Whiten argues that mindreading models are thus simpler and “more economical of representational resources” (Whiten 1996, 284). However, if mindreading’s function lies in the simplicity of the models it generates, then a seeming paradox arises. The best candidates for mindreading are large-brained primates and corvids, suggesting that the process of positing intervening variables to capture complex patterns requires significant neural and cognitive resources. Further, on Whiten’s conception, this process does not obviate the need to recognize a complex system of cue-response links first before the mindreading variable can be introduced. In what sense, then, are mindreading models simpler in a way that yields benefits for its users?

An answer to this question is suggested by Sober’s (2009) application of model selection criteria to the case at hand. As noted above, it is possible to assign parameter values to the BRH and MRH models such that they will make similar predictions; that is, they can be made to fit to the data (roughly) equally well. However, introducing an intervening variable reduces the number of causal arrows, and thus adjustable parameters, required by a causal model. Interestingly, this has important epistemic consequences.

One of the central challenges of modeling is to strike the right balance between underfitting (failing to pick up on the “signal”) and overfitting one’s data (picking up on the “noise”). Models with more parameters typically allow for a closer fit to data but also run the risk of overfitting to noise; hence, it is well known by modelers that simpler models are often more predictively accurate (Bozdogan 1987, Forster and Sober 1994). Model selection criteria are attempts to formally describe this trade-off between fit and complexity (as measured by the number of parameters). Sober employs one such criterion,8 the Akaike Information Criterion (AIC), which has been proven to provide an unbiased estimate of a model’s predictive accuracy.9 AIC takes into consideration a model’s fit to data (Pr[data | L(M)]) and subtracts a penalty for the number of adjustable parameters, k:

AIC score of model M = log [Pr(data | L(M))] – k

Thus, models that fit the data roughly equally well can differ in their AIC scores, with more complex models suffering lower expected predictive accuracy.
++++++++++
> **PROBLEM SET**
**a)** Using the passage on mindreading models, state whether each statement agrees with it: (i) the best candidates for mindreading are large-brained primates and corvids; (ii) on Whiten's conception, introducing the mindreading variable removes the need to first recognize a complex system of cue-response links; (iii) the Akaike Information Criterion adds a bonus for each adjustable parameter.
**b)** Output, verbatim, the part of the passage on mindreading models from "An answer to" to "important epistemic consequences.".
The records have no connection to the passage on mindreading models.
++++++++++
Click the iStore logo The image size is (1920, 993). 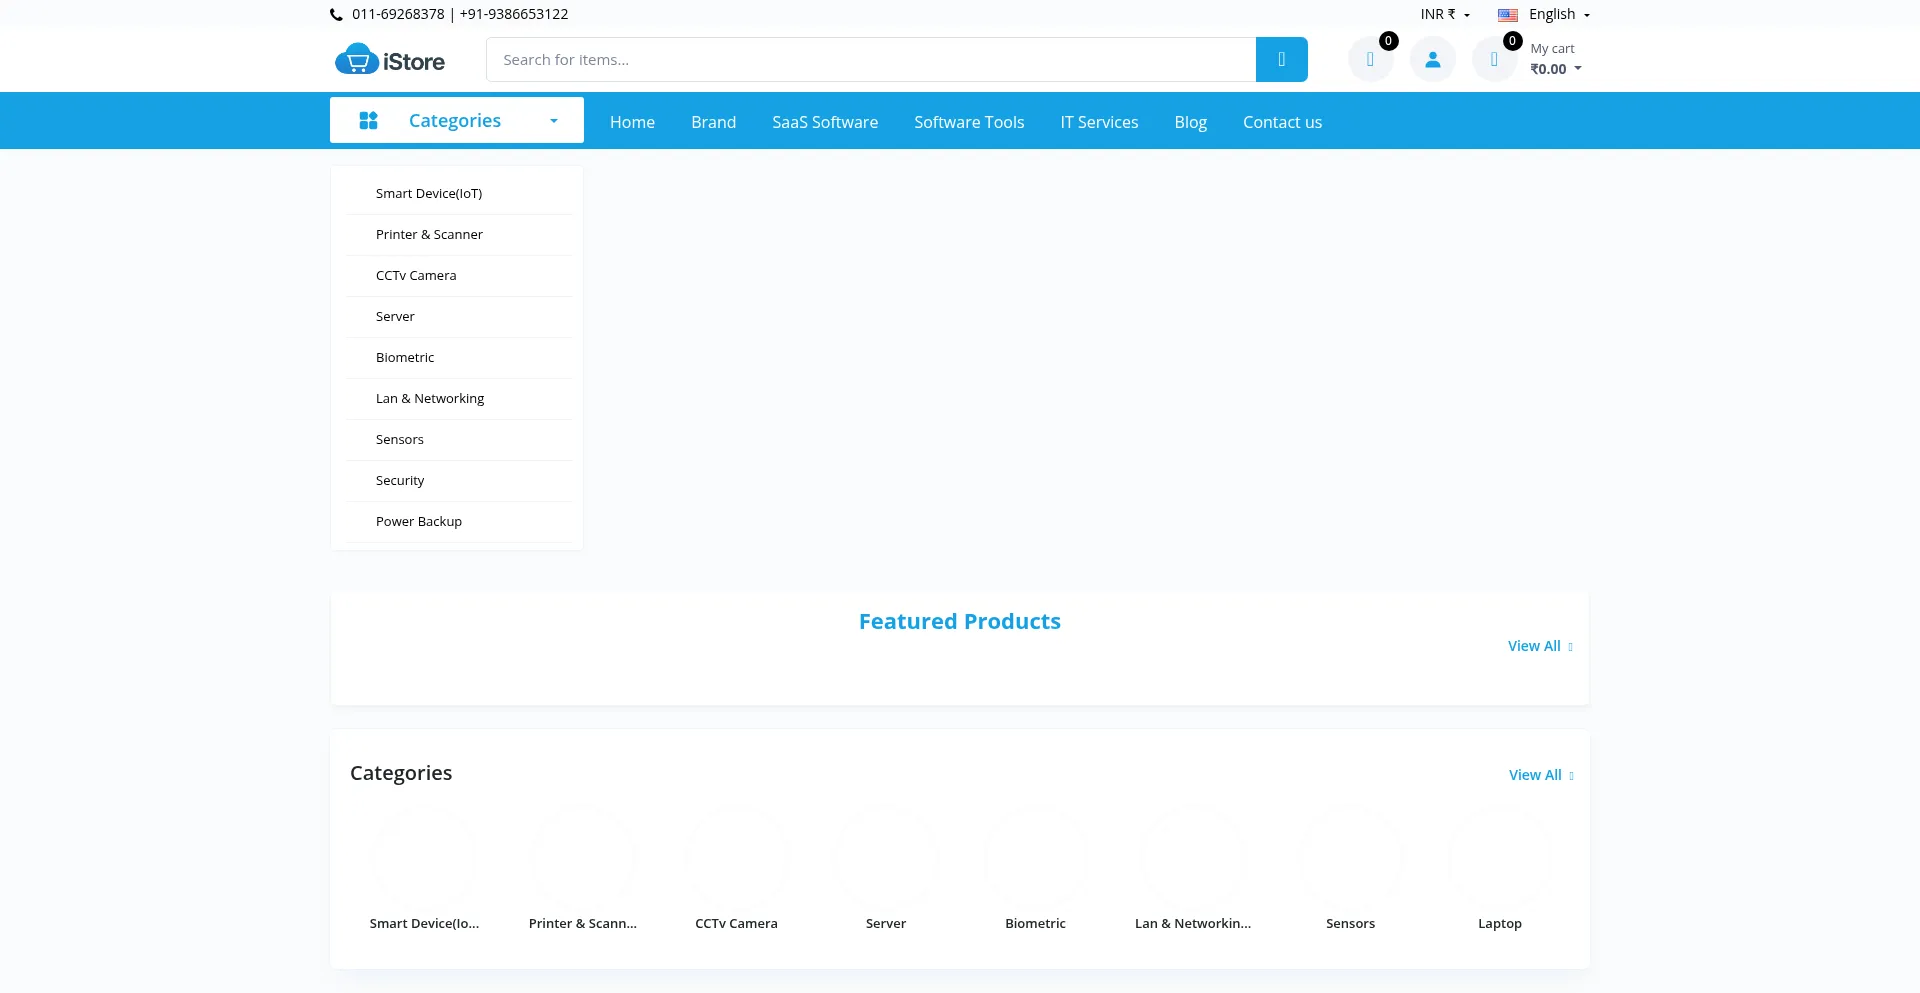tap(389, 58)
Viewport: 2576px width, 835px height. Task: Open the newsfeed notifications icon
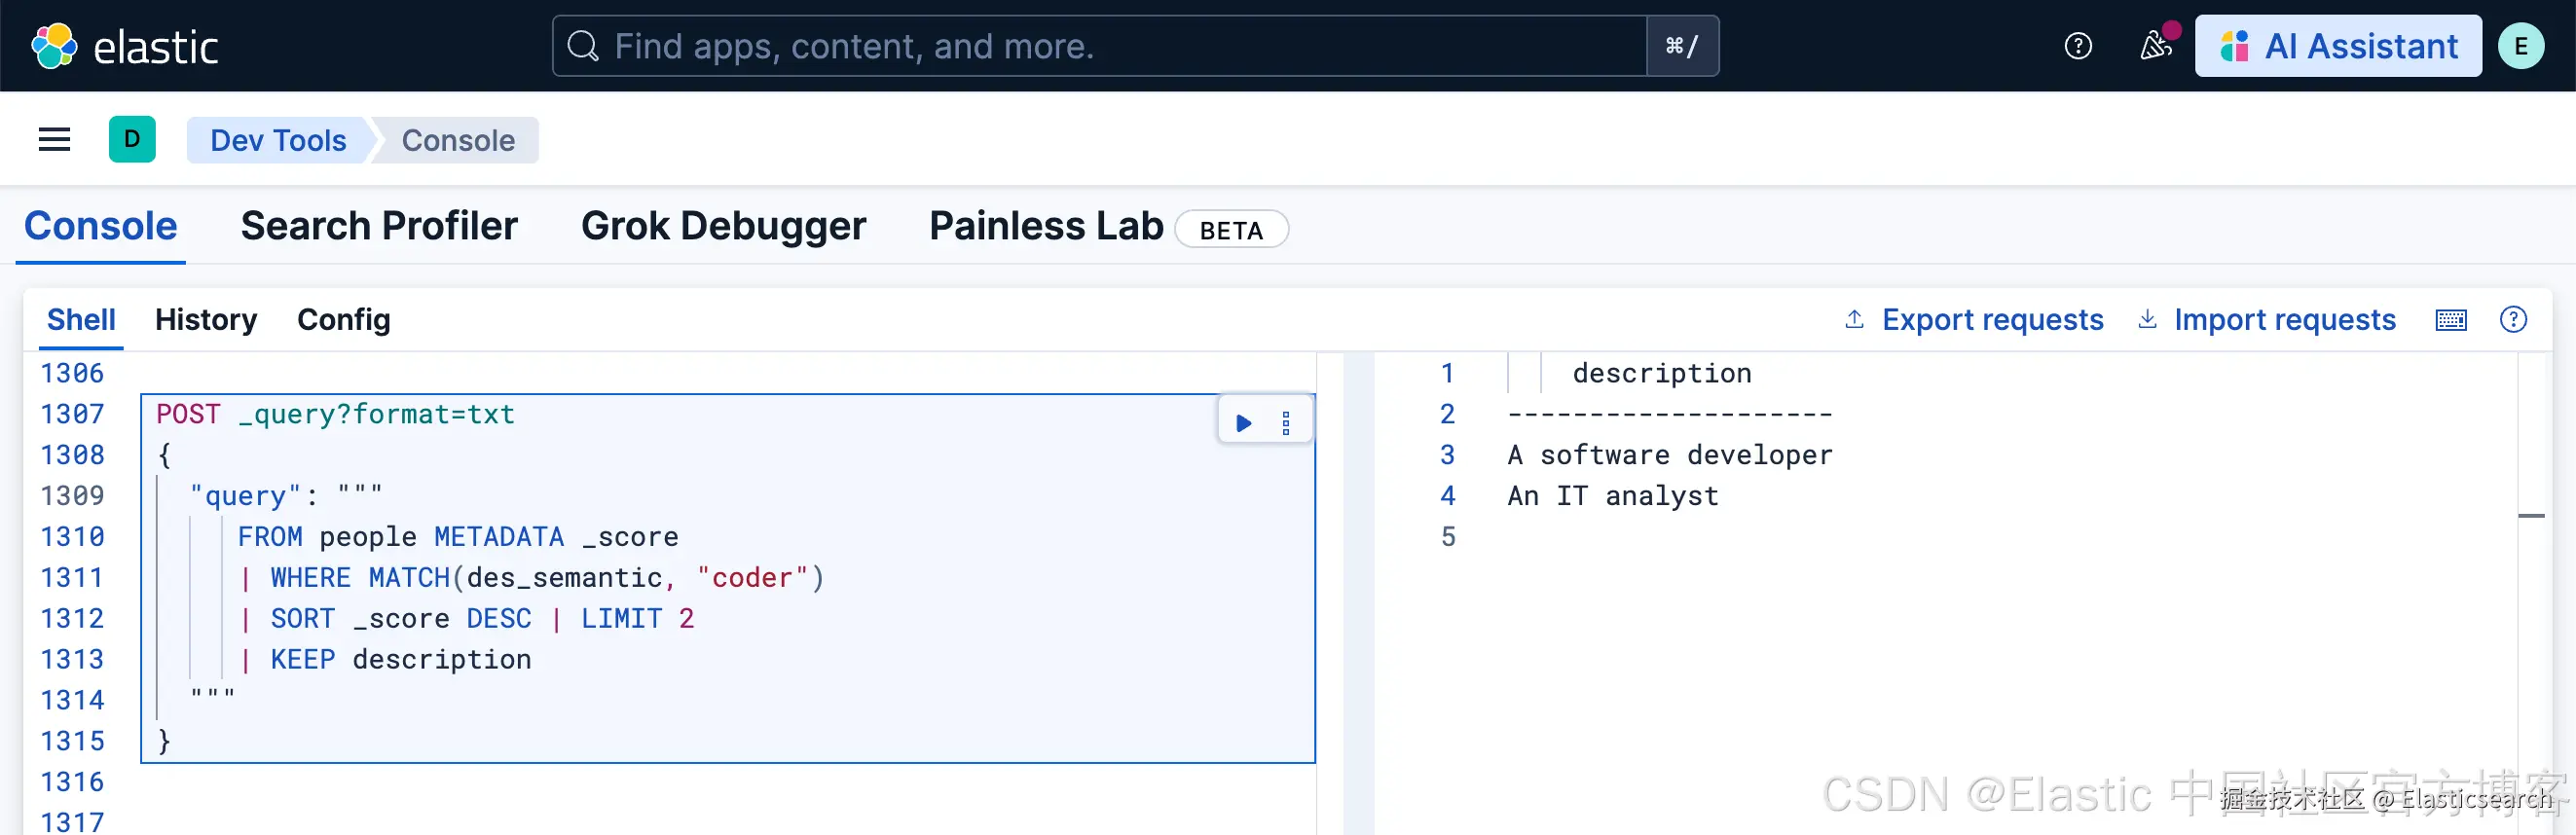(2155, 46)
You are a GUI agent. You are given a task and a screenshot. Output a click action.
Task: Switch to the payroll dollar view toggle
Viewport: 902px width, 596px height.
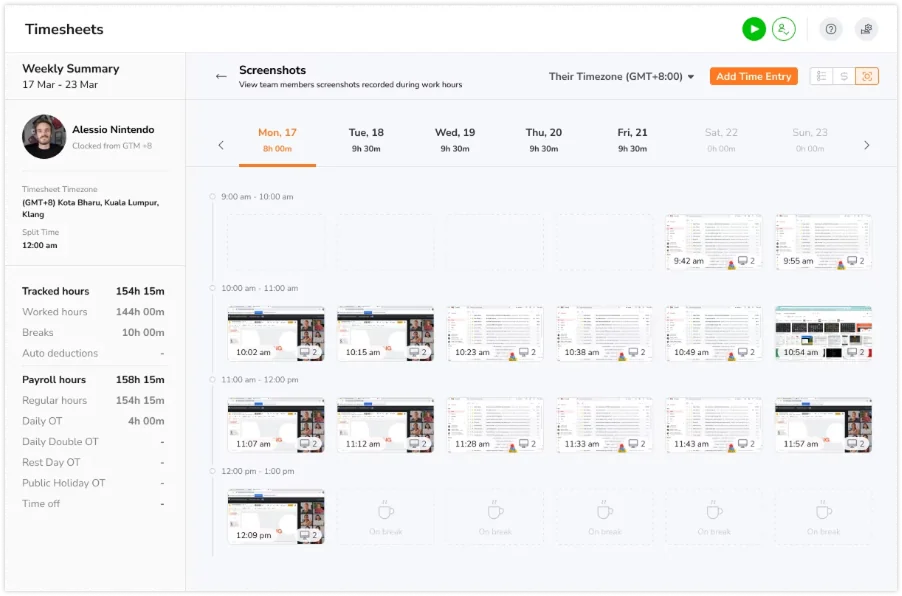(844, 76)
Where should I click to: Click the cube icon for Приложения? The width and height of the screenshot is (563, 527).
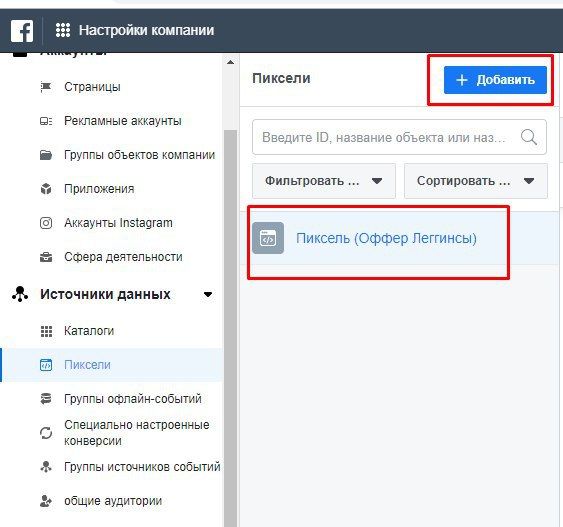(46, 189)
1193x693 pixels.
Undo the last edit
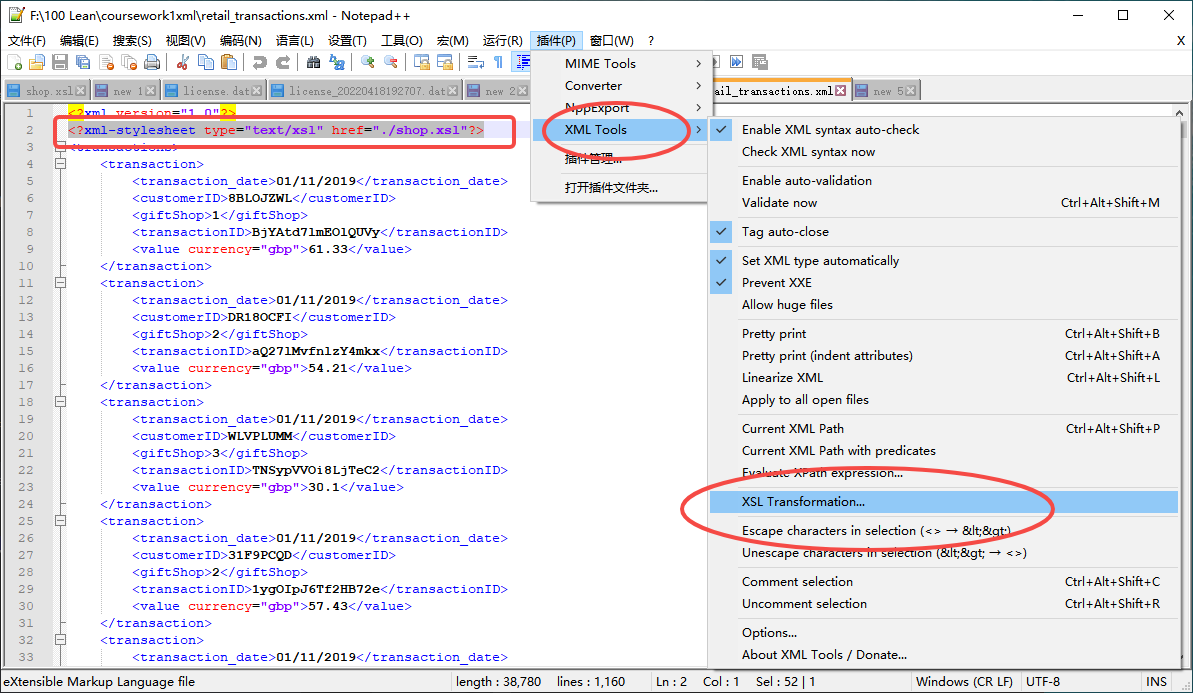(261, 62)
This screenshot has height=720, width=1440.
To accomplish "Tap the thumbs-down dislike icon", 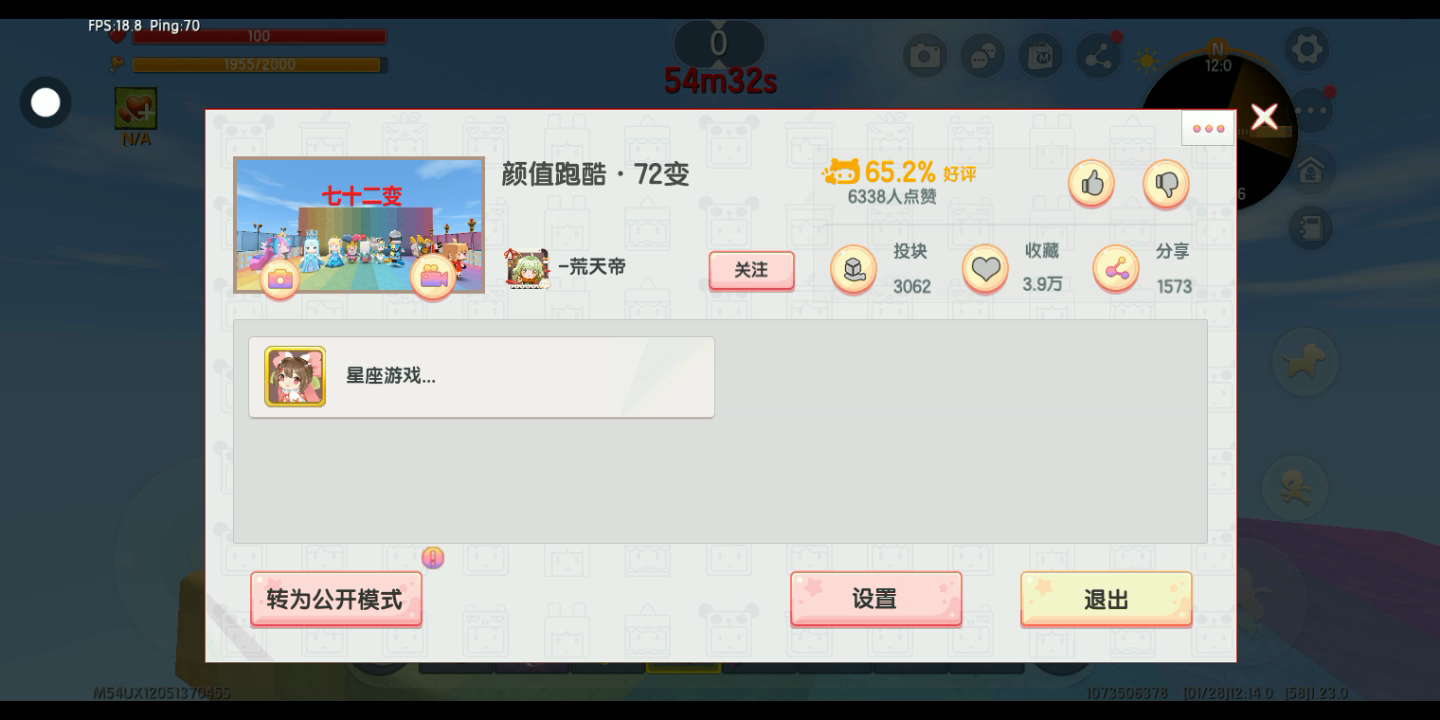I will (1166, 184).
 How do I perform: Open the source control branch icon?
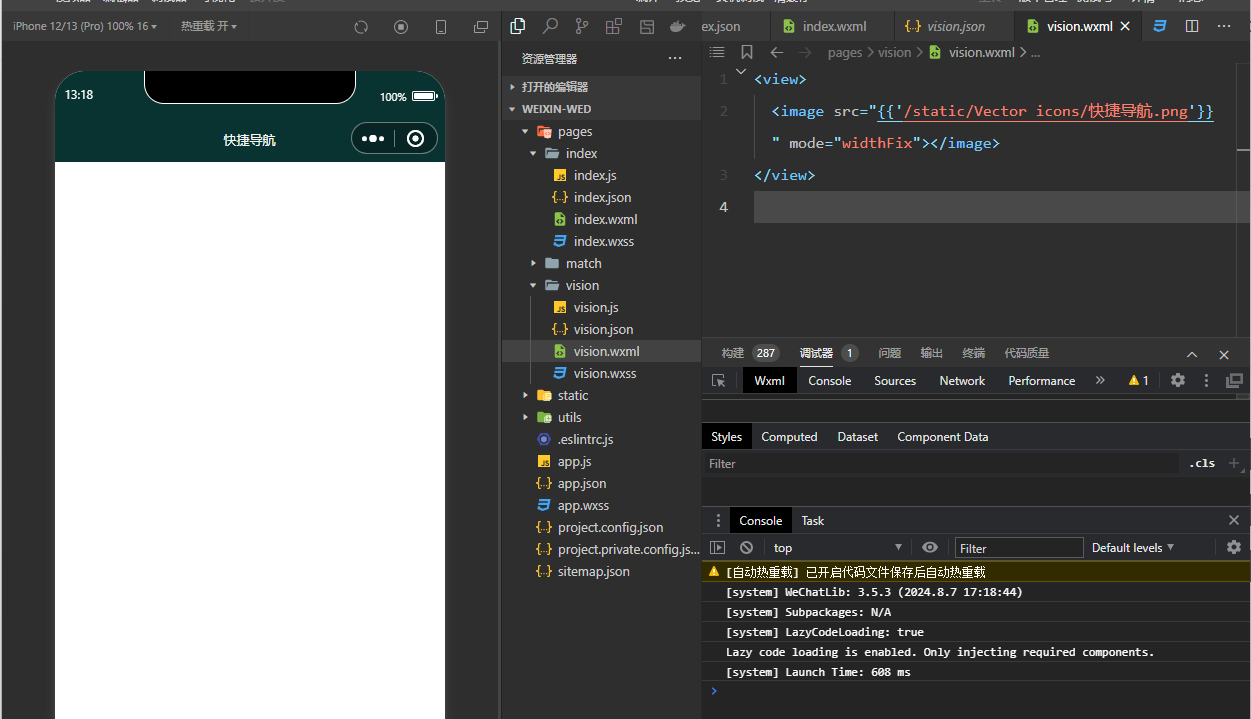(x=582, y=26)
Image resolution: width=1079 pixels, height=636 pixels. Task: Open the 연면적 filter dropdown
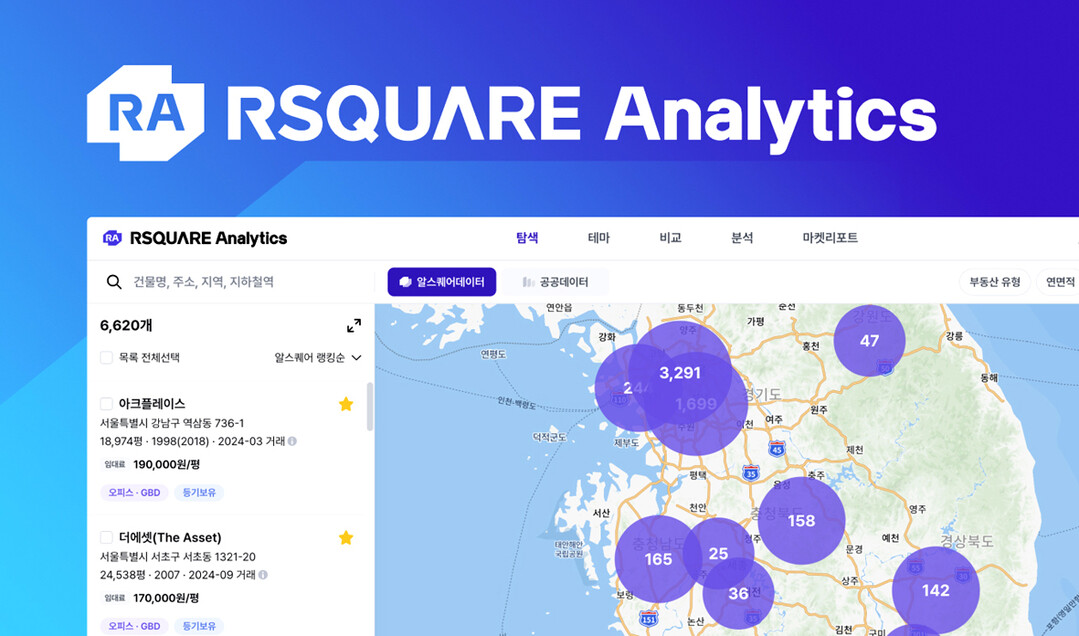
++++++++++
> **ANSWERS PROVIDED**
**a)**
(i) Yes: "The best candidates for mindreading are large-brained primates and corvids"
(ii) No: "this process does not obviate the need to recognize a complex system of cue-response links first before the mindreading variable can be introduced"
(iii) No: "subtracts a penalty for the number of adjustable parameters, k"

**b)**
An answer to this question is suggested by Sober’s (2009) application of model selection criteria to the case at hand. As noted above, it is possible to assign parameter values to the BRH and MRH models such that they will make similar predictions; that is, they can be made to fit to the data (roughly) equally well. However, introducing an intervening variable reduces the number of causal arrows, and thus adjustable parameters, required by a causal model. Interestingly, this has important epistemic consequences.